C’est le cas par exemple de la startup française Mistral AI, positionnée sur les modèles de langage open source. Bien que soutenue par de puissants investisseurs, l’entreprise a exprimé à plusieurs reprises le besoin d’un cadre réglementaire proportionné, permettant aux acteurs européens de rester compétitifs face aux géants américains comme OpenAI ou Anthropic. Selon des estimations du Hub France IA, la mise en conformité avec l’IA Act pourrait représenter entre 5 et 10 % des coûts de R&D annuels pour ce type d’acteurs, ce qui peut freiner la cadence de publication des modèles et leur adoption dans les secteurs publics et privés.

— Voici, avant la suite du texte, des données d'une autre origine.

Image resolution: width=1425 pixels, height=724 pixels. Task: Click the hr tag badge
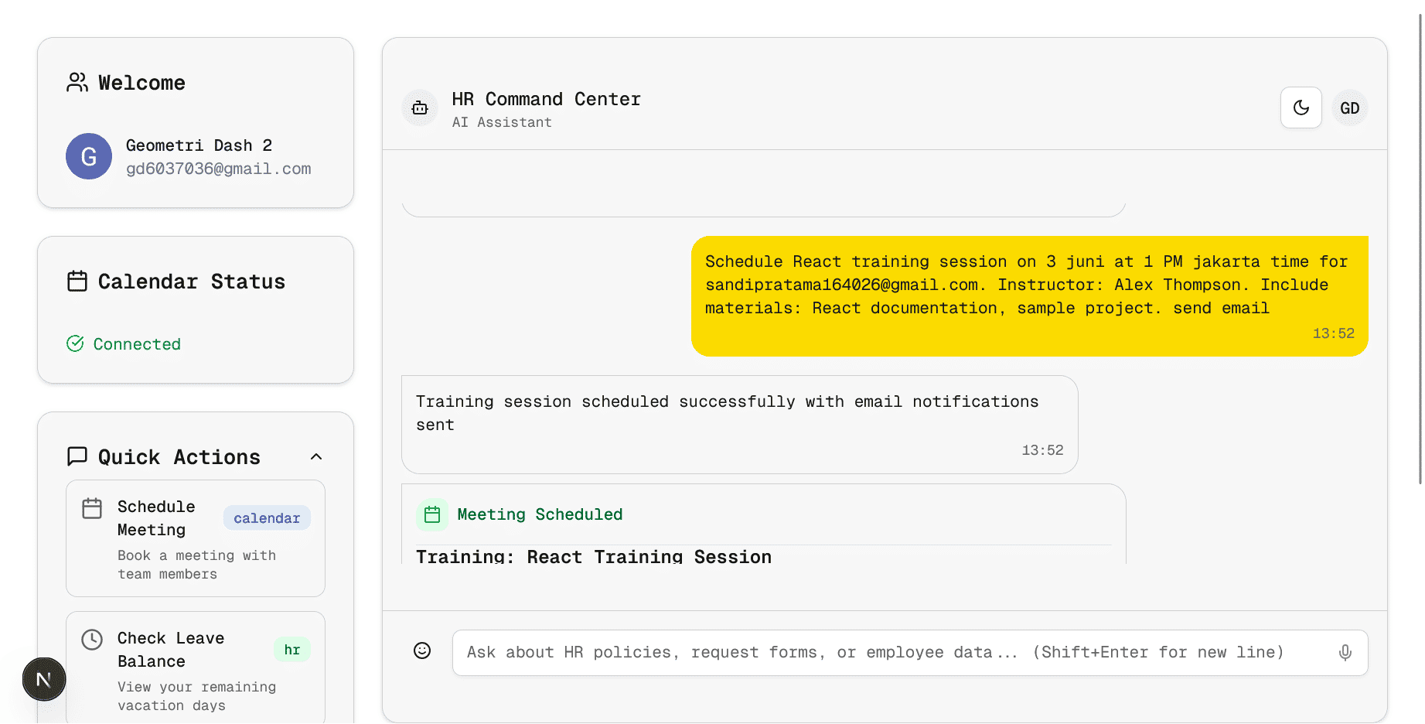(291, 650)
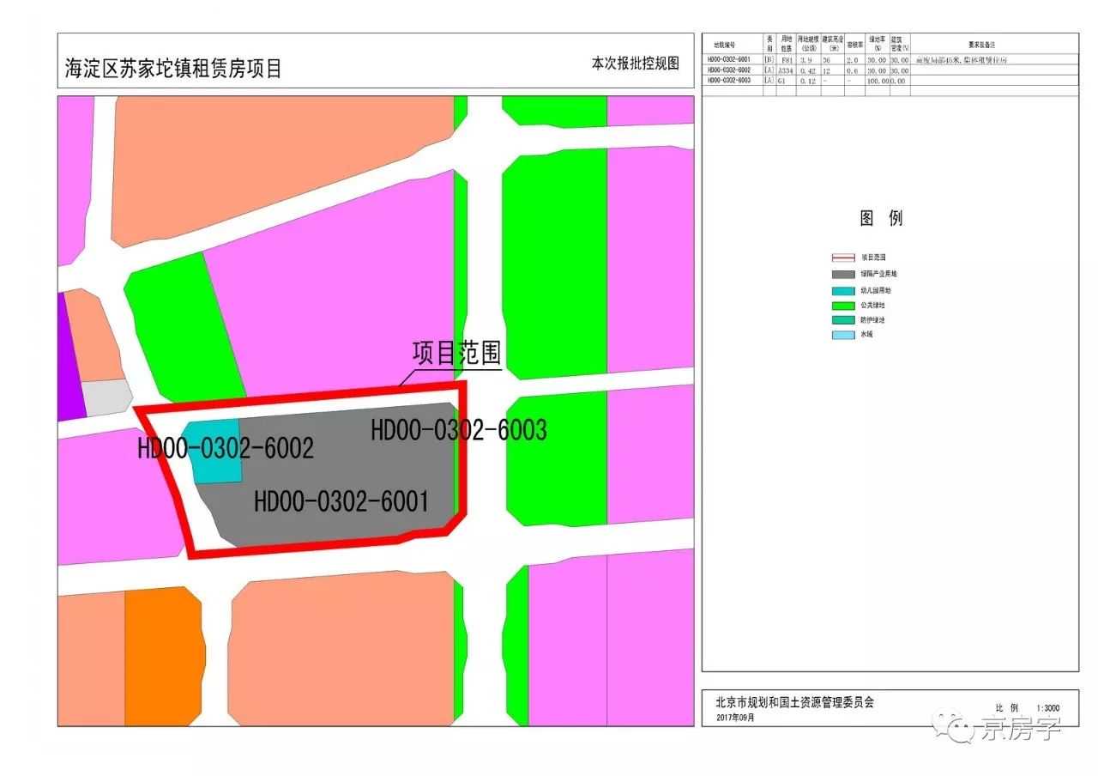Select the gray 绿隔产业用地 legend swatch

844,274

De nombreux fournisseurs soulignent également l’incertitude autour de certaines définitions clés (modèles à usage général, risque systémique, supervision humaine…), ce qui accroît les coûts indirects liés à l’expertise juridique et à la veille réglementaire permanente.

Un enjeu stratégique pour la souveraineté technologique européenne

La dynamique entrepreneuriale européenne dans l’IA repose en grande partie sur les startups et les PME technologiques. Selon une étude de Dealroom, l’Europe comptait en 2023 plus de 8 000 jeunes pousses actives dans le domaine de l’IA, avec une concentration en Allemagne, en France, au Royaume-Uni et aux Pays-Bas. Ces entreprises constituent un vivier d’innovation essentiel, mais aussi fragile : leur modèle repose sur l’agilité, la vitesse de développement, et une capacité limitée à absorber des coûts de conformité juridiques ou techniques élevés.

Dans ce contexte, la Commission cherche un équilibre entre ambition normative et attractivité économique. Le risque, à terme, serait que les talents et les capitaux se détournent de l’Europe pour rejoindre des juridictions perçues comme plus accueillantes, comme les États-Unis, dont l’approche de l’IA repose pour l’instant sur des lignes directrices volontaires plutôt qu’une réglementation contraignante.